Cineuropa: How did the idea of making Gypsophila come up? Was it easy to get your grandmother involved in it?
Margarida Leitão: It arose from a need to shoot an intimate reality that was close to me, before too much time passed and altered that reality forever: ie, my relationship with my grandmother. On the other hand, after a number of years directing shorts and documentaries, I felt the need to have a different shooting experience. I was looking for a more direct and personal relationship with film. That was partly motivated by my return to film school to do a Master’s. I was interested in shooting alone, far from the routines of fiction and documentaries that I had been involved in before; I wanted to rid myself of all those cumbersome tricks of film production, which had been such a close reality for me. My grandmother willingly accepted the fact I was there with the camera, and surprisingly, she even took an interest in the whole shooting process, made suggestions and listened to my explanations.
Apart from the scene that you filmed on the balcony, in the sunshine, the entirety of the film was shot indoors. Why this confinement, and to what extent did it condition your work as a director?
That confinement was a decision I took that was fundamental to this movie. Thanks to my latest documentaries, I have travelled to faraway places, such as Venezuela and Mexico, but afterwards I felt the need to confine myself to an intimate space. I wanted to shut myself away in a single space and work in a very specific way on the components of that space, like the light, sounds, the people who inhabit it (a grandmother and a granddaughter). The flat turned into a little film studio where I could experiment with and try out all those elements. It was a continual process of discovery and revelations.
Were some of the situations between you and your grandmother scripted, or is what we see on screen 100% the result of coincidence?
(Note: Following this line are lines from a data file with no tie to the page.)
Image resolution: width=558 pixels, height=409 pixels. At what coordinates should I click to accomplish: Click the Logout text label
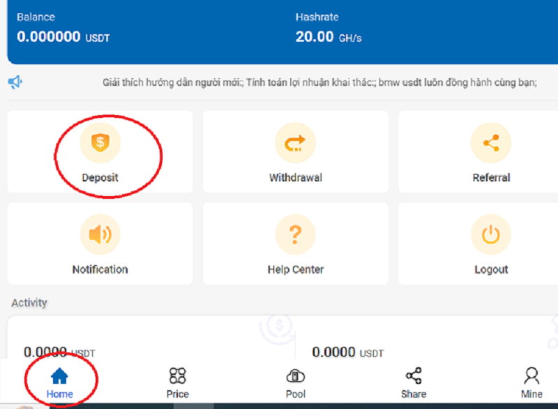[x=491, y=269]
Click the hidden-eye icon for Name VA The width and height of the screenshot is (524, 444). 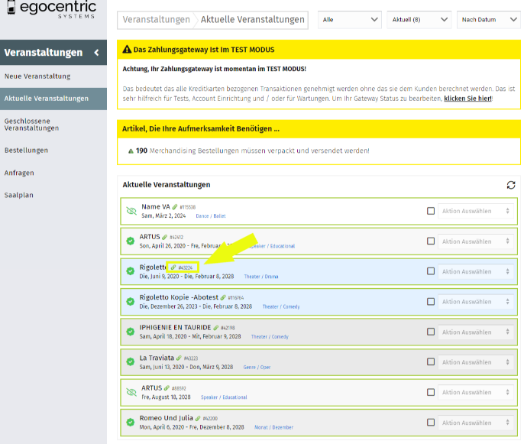(x=131, y=211)

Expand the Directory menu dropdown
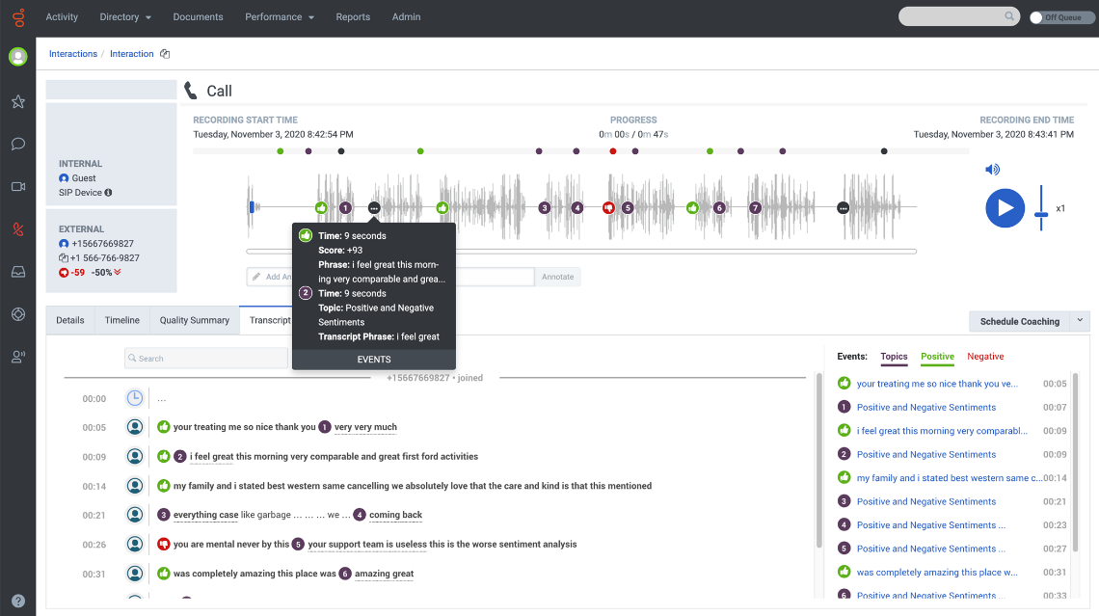(x=125, y=17)
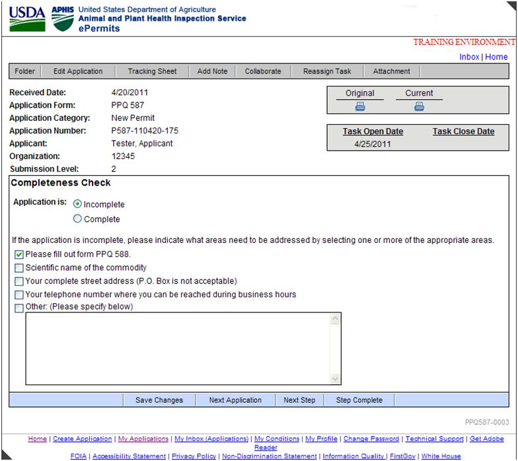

The shoot began on 25 April 2012, and over three years, everything was filmed in a very irregular way and with various gaps. Right from the start, getting out the camera during the visits to my grandmother felt very spontaneous and natural. The experiences that occurred and that were filmed between my grandmother and me triggered or led to new takes, but there was never a script that had been written previously. The process of constructing the film all happened throughout the editing. That was where the themes took shape, making them appear and disappear, in a way that they merged into one another.
The film shows the intimacy between the two of you and includes some moving scenes, like the ones in which you talk about death and solitude. What were the boundaries you set so that this exposure of your intimacy would not be too intrusive?
For me, the main subject matter of films is the people. What I try to do in my films is bring about encounters. When I started to visit my grandmother with the camera, I very quickly became aware that I could not go on hiding behind my traditional position as a director. I had to inhabit the space and the film just as much as she did. It was the first time that I had stepped in front of a camera. After having directed various movies in which people very kindly let me enter their lives with it, the moment had come for the camera to enter my life, but, as in my latest documentaries, there was always a “correct” distance from which to paint a portrait of people. The length of that distance was decided during the shoot, together with the people involved, and afterwards, during the editing process.